=== Text ===
===

H. Libel and Slander
Plaintiffs' tenth and eleventh causes of action are for libel and slander. (FAC ¶¶ 96-103, 104-111.) California Civil Code section 45 defines libel as "a false and unprivileged publication by writing, printing, picture, effigy, or other fixed representation to the eye, which exposes any person to hatred, contempt, ridicule, or obloquy, or which causes him to be shunned or avoided, or which has a tendency to injure him in his occupation." Cal. Civ. Code § 45. Under California Civil Code section 47, a privileged publication is one made "[i]n a communication, without malice, to a person interested therein, (1) by one who is also interested, or (2) by one who stands in such a relation to the person interested as to afford a reasonable ground for supposing the motive for the communication to be innocent, or (3) who is requested by the person interested to give the information." Cal. Civ. Code § 47.
"Slander is a false and unprivileged publication, orally uttered . . . which . . . (3) [t]ends directly to injure him in respect to his office, profession, trade or business, either by imputing to him general disqualification in those respects which the office or other occupation peculiarly requires, or by imputing something with reference to his office, profession, trade, or business that has a natural tendency to lessen its profits; . . . or (5) which, by natural consequence, causes actual damage." Cal. Civ. Code § 46.
Under California law, the defamatory statement must be specifically identified, and the plaintiff must plead the substance of the statement. Okun v. Superior Court, 29 Cal.3d 442, 458 (1981). "General allegations of the defamatory statements" that do not identify the substance of what was said are insufficient. See Silicon Knights, Inc. v. Crystal Dynamics, Inc., 983 F. Supp. 1303, 1314 (N.D. Cal. 1997) (holding that "the words constituting a libel or slander must be specifically identified, if not pleaded verbatim"). Here, Plaintiffs allege that McCoy published the following statements to Plaintiffs and third parties: "I am a partner of JVSR." "I am an owner of JVSR," in order to create "hatred, contempt, ridicule and obloquy against Plaintiffs." (FAC ¶¶ 97, 99, 105.) These alleged statements, however, do not refer to Plaintiffs, and thus would not have a tendency to injure Plaintiffs. In their opposition, Plaintiffs rely on Scott v. Solano County Health Soc. Servs Dept., 459 F. Supp.2d 959 (E.D. Cal. 2006), arguing that specific defamatory statement need not be pleaded to survive a motion to dismiss. (Doc. No. 12 at 15.) In that case, plaintiff alleged that defendants "published false information about plaintiff's performance and falsely accused plaintiff of dishonesty and lack of integrity." Scott, 459 F. Supp.2d at 973. The court denied defendants' motion to dismiss after concluding that "[i]t is clear that plaintiff complains about statements allegedly made about her performance at work and her character." Id. (emphasis added). The Scott case is inapposite, because McCoy's alleged statements here do not expose Plaintiffs to hatred, contempt, ridicule, or obloquy. Plaintiffs' allegations, as amended, cannot survive a motion to dismiss. Accordingly, the Court GRANTS Defendant's motion and dismisses Plaintiffs' causes of action for slander and libel.

===

=== Given request 1 ===
Please rewrite the rows of the data items as a numbered list, from the first row through the line containing "Looking at the screenshot, I should coord(90,789).", with blank lines left out.

(Data items)
===

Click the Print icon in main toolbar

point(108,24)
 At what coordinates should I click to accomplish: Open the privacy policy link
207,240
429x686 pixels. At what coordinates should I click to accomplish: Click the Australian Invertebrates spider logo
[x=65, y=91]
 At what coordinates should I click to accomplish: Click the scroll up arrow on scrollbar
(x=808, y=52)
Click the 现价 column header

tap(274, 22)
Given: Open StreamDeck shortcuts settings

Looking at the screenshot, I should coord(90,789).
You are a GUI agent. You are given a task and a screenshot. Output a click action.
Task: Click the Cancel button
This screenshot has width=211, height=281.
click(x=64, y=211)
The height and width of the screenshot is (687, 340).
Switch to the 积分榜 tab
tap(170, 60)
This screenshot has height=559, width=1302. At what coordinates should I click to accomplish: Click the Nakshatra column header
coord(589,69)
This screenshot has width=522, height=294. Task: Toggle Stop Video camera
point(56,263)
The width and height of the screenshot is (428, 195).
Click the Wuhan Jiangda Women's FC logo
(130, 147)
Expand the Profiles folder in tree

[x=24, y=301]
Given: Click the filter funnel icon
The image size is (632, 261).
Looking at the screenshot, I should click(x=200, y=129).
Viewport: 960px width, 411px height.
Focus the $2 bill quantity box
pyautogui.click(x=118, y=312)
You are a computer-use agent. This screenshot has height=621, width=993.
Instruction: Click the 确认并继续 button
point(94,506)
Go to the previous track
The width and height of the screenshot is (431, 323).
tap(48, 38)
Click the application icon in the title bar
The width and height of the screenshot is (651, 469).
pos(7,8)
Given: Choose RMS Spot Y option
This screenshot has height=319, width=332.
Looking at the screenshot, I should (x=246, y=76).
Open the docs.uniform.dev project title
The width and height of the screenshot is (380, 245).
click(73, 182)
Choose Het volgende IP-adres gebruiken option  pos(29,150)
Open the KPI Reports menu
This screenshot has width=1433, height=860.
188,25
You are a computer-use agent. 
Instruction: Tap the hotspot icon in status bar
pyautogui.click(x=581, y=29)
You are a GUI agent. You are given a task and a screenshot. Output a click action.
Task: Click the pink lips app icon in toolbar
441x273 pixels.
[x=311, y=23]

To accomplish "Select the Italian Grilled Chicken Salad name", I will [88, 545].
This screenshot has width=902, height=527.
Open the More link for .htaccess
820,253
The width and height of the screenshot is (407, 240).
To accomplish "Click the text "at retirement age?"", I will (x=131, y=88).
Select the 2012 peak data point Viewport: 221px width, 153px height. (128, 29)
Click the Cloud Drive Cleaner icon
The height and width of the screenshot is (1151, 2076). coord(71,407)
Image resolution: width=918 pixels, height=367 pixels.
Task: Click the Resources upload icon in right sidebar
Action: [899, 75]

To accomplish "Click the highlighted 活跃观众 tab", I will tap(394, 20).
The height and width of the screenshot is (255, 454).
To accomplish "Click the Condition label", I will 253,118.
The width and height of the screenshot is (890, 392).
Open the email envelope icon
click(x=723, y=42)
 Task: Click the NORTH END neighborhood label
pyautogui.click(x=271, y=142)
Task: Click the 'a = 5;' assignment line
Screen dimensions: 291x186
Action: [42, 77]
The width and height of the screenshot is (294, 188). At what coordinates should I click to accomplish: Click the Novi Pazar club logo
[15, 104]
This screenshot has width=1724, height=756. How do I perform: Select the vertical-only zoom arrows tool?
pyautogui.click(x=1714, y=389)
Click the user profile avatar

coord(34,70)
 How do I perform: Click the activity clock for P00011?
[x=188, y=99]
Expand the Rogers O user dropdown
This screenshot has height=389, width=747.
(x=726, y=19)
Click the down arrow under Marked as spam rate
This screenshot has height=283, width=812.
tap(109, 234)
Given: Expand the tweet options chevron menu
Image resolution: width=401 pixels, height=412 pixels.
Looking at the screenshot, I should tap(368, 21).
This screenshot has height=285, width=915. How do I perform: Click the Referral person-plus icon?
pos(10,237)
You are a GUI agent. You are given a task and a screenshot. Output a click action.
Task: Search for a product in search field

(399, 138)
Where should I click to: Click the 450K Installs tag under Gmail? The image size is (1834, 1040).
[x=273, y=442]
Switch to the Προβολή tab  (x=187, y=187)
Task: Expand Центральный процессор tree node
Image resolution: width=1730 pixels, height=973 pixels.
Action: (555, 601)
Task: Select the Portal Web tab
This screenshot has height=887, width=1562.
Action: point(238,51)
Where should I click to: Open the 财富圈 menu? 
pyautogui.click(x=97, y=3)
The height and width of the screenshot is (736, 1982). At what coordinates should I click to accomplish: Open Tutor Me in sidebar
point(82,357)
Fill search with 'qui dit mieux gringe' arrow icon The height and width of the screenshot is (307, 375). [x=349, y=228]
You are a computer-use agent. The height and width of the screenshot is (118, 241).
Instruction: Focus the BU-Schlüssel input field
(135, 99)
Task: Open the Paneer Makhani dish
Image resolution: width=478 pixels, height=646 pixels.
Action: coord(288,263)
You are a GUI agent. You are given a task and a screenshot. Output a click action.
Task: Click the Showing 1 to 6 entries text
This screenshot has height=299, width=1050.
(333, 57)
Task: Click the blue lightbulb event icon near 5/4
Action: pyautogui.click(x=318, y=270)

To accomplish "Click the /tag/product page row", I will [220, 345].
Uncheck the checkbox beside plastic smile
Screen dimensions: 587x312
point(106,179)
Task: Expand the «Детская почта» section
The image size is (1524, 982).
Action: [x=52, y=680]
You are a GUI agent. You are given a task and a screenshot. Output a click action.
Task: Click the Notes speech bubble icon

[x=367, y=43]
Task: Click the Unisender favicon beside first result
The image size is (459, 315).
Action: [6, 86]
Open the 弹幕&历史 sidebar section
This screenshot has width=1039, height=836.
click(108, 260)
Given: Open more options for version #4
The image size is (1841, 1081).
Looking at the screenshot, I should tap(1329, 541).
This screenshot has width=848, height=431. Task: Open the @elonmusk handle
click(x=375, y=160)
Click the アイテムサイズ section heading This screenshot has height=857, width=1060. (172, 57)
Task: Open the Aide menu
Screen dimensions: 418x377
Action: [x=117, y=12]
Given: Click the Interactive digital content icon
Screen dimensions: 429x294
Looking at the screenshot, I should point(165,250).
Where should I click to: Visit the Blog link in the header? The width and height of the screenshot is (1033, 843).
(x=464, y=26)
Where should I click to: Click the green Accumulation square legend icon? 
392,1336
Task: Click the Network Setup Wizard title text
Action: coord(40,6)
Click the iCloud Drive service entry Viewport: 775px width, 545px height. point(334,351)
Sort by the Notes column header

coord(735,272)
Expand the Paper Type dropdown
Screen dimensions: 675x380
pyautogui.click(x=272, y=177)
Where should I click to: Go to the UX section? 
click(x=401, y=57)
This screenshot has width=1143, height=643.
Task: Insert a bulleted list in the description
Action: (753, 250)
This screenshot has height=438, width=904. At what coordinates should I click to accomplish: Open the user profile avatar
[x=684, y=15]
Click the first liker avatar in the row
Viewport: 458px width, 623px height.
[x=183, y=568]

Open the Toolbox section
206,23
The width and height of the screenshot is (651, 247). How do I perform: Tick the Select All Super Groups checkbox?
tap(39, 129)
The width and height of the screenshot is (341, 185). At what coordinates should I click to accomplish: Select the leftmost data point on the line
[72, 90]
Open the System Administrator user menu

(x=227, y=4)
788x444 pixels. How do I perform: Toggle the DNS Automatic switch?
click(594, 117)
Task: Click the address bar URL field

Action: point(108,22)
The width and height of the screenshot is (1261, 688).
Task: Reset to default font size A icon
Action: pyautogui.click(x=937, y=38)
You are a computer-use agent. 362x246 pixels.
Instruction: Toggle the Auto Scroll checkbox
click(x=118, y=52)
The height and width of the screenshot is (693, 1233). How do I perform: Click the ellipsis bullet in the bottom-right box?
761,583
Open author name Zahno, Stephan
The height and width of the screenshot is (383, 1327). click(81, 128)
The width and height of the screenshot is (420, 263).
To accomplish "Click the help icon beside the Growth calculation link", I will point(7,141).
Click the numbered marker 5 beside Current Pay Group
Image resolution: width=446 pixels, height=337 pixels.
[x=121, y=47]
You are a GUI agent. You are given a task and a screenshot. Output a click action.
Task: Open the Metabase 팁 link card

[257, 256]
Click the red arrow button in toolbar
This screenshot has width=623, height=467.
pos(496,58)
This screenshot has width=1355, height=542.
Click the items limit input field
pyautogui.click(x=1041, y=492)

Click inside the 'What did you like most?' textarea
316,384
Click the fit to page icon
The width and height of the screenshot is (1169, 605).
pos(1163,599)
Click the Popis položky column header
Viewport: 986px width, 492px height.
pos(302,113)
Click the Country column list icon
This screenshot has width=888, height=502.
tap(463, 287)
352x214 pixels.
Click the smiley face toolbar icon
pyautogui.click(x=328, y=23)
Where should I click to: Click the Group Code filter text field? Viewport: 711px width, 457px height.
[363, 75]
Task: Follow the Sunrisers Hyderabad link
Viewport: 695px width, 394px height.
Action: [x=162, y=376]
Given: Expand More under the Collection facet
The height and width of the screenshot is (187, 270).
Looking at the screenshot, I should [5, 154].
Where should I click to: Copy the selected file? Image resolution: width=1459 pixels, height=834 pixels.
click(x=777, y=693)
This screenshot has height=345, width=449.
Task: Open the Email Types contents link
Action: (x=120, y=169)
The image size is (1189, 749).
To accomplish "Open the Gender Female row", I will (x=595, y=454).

===

=== Given request 2 ===
In the ruling on libel and slander, which section of the California Civil Code defines libel?

=== Complete output 1 ===
1. Click the Print icon in main toolbar
2. point(108,24)
3.  At what coordinates should I click to accomplish: Open the privacy policy link
4. 207,240
5. 429x686 pixels. At what coordinates should I click to accomplish: Click the Australian Invertebrates spider logo
6. [x=65, y=91]
7.  At what coordinates should I click to accomplish: Click the scroll up arrow on scrollbar
8. (x=808, y=52)
9. Click the 现价 column header
10. tap(274, 22)
11. Given: Open StreamDeck shortcuts settings
12. Looking at the screenshot, I should coord(90,789).

=== Complete output 2 ===
Section 45.